I’ve talked about the irony that when we plan for the future, we actually reclaim some of the present. And let’s be honest, this is not a one-time decision where you plan once and never worry again. It’s a dance. Some days fear will creep back. Some days you’ll feel more grief than gratitude. Some days you’ll question whether any of it was worth it.

I think this isn’t about doing it perfectly. It’s about doing it honestly, gently, and at your pace. You don’t have to choose between hope and reality. You can hold onto both. You don’t have to split your time and energy between today and tomorrow. We can let tomorrow’s choices and clarity make today more meaningful.

We don’t have to pretend we’re okay all the time. We just have to keep moving forward with compassion—compassion for ourselves and the people who work with us, live with us, or care for us.
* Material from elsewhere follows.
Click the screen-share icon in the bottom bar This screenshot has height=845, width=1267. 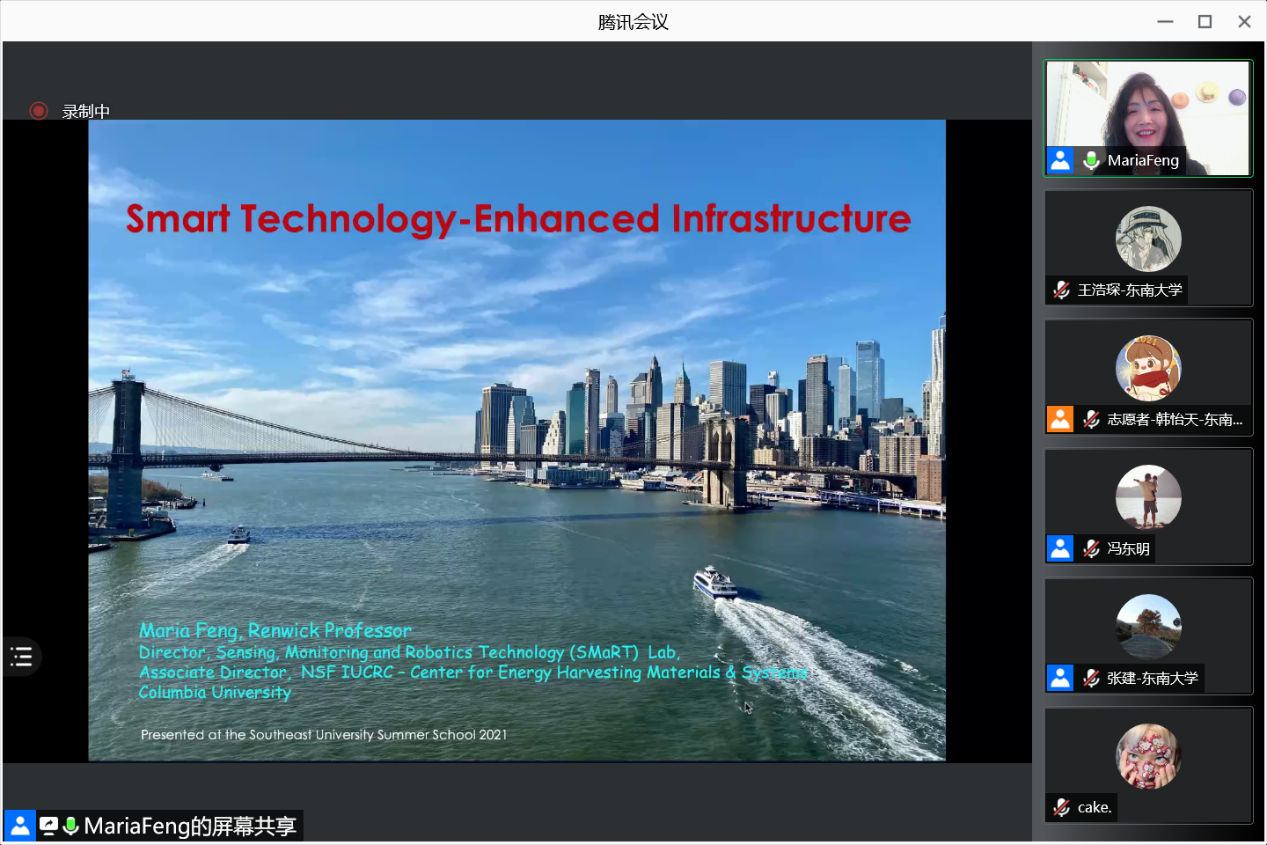click(x=49, y=826)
But I want to say that again: we don’t have to pretend we’re okay all the time.

Wherever you are in your story—just at the beginning, somewhere in the middle, or deep, deep, deep into it—I just hope you remember this: planning is not giving in. Acceptance is not weakness. And hope isn’t only for the cure; it’s for living. It’s for living right now with love, purpose, courage, joy, and gratitude.

So, guys, thank you for traveling with me down Inflammation Superhighway today. I hope you’ve enjoyed my honesty—that I did not do this story well—and I’m motivated to share that because I believe it has hindered me. I believe that looking forward is really purposeful and really important. It does lead to really hard decisions and really hard conversations.